Data for processing =
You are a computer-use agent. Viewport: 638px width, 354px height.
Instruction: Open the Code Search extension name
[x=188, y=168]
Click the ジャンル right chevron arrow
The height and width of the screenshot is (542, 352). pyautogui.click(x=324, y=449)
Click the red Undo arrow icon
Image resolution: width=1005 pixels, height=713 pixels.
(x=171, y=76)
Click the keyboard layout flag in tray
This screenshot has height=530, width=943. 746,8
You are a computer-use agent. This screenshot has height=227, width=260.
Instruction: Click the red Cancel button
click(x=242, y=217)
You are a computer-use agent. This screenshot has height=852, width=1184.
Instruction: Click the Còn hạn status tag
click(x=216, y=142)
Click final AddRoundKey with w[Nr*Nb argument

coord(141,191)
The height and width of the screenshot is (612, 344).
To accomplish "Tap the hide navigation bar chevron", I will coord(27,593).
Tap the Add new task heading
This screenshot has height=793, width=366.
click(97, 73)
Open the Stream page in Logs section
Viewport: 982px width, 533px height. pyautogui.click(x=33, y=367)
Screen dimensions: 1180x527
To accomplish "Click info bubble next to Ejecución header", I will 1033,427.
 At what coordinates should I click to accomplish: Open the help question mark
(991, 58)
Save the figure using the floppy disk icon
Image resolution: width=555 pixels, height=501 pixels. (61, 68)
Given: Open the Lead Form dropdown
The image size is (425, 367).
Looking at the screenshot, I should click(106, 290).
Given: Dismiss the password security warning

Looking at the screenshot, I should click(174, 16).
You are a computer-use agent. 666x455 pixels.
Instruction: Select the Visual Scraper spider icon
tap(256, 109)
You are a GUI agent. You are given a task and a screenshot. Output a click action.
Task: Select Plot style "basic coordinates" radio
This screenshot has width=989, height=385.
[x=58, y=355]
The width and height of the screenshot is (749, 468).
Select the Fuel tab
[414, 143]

About this task =
All of the records above are to be set down again exactly.

Solution =
You are a computer-use agent. Viewport: 638px width, 354px height.
Instruction: Open the Code Search extension name
[x=188, y=168]
Click the ジャンル right chevron arrow
The height and width of the screenshot is (542, 352). pyautogui.click(x=324, y=449)
Click the red Undo arrow icon
Image resolution: width=1005 pixels, height=713 pixels.
(x=171, y=76)
Click the keyboard layout flag in tray
This screenshot has height=530, width=943. 746,8
You are a computer-use agent. This screenshot has height=227, width=260.
Instruction: Click the red Cancel button
click(x=242, y=217)
You are a computer-use agent. This screenshot has height=852, width=1184.
Instruction: Click the Còn hạn status tag
click(x=216, y=142)
Click final AddRoundKey with w[Nr*Nb argument

coord(141,191)
The height and width of the screenshot is (612, 344).
To accomplish "Tap the hide navigation bar chevron", I will coord(27,593).
Tap the Add new task heading
This screenshot has height=793, width=366.
click(97, 73)
Open the Stream page in Logs section
Viewport: 982px width, 533px height. pyautogui.click(x=33, y=367)
Screen dimensions: 1180x527
To accomplish "Click info bubble next to Ejecución header", I will 1033,427.
 At what coordinates should I click to accomplish: Open the help question mark
(991, 58)
Save the figure using the floppy disk icon
Image resolution: width=555 pixels, height=501 pixels. (61, 68)
Given: Open the Lead Form dropdown
The image size is (425, 367).
Looking at the screenshot, I should click(106, 290).
Given: Dismiss the password security warning

Looking at the screenshot, I should click(174, 16).
You are a computer-use agent. 666x455 pixels.
Instruction: Select the Visual Scraper spider icon
tap(256, 109)
You are a GUI agent. You are given a task and a screenshot. Output a click action.
Task: Select Plot style "basic coordinates" radio
This screenshot has width=989, height=385.
[x=58, y=355]
The width and height of the screenshot is (749, 468).
Select the Fuel tab
[414, 143]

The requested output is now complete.